In the 1990s successful companies are becoming market-driven, shaping their
styles of doing business to fit their customer’s needs, wants and buying
and shopping patterns. For our winners, marketing encompasses the product,
service, distribution, location, style of doing business, reputation for
quality and customer interaction in all of this.
These companies practice a method of
marketing that is oriented toward creating, rather than controlling a market.
This is based on the unique personality of their business, developmental
education.
Incremental improvement and ongoing
process, rather than on simple market-share tactics, raw sales and one-time
events.

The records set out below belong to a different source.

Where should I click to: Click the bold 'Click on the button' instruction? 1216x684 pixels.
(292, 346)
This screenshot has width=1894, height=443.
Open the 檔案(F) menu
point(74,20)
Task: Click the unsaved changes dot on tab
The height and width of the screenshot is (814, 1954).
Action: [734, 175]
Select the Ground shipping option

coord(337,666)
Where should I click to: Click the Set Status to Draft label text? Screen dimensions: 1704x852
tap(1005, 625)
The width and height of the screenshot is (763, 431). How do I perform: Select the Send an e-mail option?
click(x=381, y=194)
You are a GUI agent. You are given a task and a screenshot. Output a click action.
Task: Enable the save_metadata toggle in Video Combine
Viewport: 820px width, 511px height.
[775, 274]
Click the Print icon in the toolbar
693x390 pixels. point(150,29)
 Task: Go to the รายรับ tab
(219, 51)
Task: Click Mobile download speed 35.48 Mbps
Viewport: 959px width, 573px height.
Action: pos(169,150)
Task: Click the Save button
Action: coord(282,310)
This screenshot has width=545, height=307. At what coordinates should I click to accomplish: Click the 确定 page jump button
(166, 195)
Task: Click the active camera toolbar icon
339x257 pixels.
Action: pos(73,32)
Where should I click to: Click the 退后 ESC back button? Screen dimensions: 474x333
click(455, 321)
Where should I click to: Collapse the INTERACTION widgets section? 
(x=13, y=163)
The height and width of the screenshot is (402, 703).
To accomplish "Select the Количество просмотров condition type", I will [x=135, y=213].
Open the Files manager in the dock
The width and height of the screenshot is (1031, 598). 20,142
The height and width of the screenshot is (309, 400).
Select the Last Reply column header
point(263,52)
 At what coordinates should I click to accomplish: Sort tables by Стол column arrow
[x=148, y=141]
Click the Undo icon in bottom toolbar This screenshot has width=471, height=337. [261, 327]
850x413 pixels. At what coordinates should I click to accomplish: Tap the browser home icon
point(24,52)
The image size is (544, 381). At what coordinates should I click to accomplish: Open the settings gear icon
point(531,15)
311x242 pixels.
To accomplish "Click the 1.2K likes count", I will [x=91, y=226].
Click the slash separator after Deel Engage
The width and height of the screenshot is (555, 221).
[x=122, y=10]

Marketing pervades everything they do. They also recognize that
they have limited resources and make the most of what they have - that
is, innovative ideas and a driving energy.
Entrepreneurs, by definition, break the rules and define their businesses
and marketing based on their own experiences and situations. To our winners,
a unique marketing proposition may be "location" "humor" or "Collaboration."
They believe enthusiastically in what they do, and everyone from the telephone
operator to the chairman of the board is involved in the marketing process.
They leverage their knowledge and experience to define way of marketing
that works for them. This is why they are unique and why they were selected
as the 1997 Marketing Masters.
In recent years, hospitals have been
consolidating and downsizing. To cut costs, they’ve eliminated services,
that, although valuable, are marginal. When a deceased person’s family
members want to find out the actual cause and manner of death, they are
faced with reluctant hospital administrators and, later, a big bill, Vidal
Herrera recognized this trend and decided to "go where the competition
wasn’t" by offering an alternative out source. He acquired the number 1-800-AUTOPSY,
purchased a used car in a yard sale for $100, got a pager and voice mail
service then built a business.
To cut costs, Herrera employs part-time
pathologists. His services are offered at rates substantially lower than
those of hospitals. His marketing strategy is to offer high quality, caring
service and to get high visibility for his toll-free 1-800-AUTOPSY number.
The choice of this number was preemptive and brilliant. The business has
grown by leaps and bounds, largely by word-of-mouth, and Herrera is now
planing to become the McDonald’s of autopsy services by franchising throughout
the U.S. and a few foreign countries.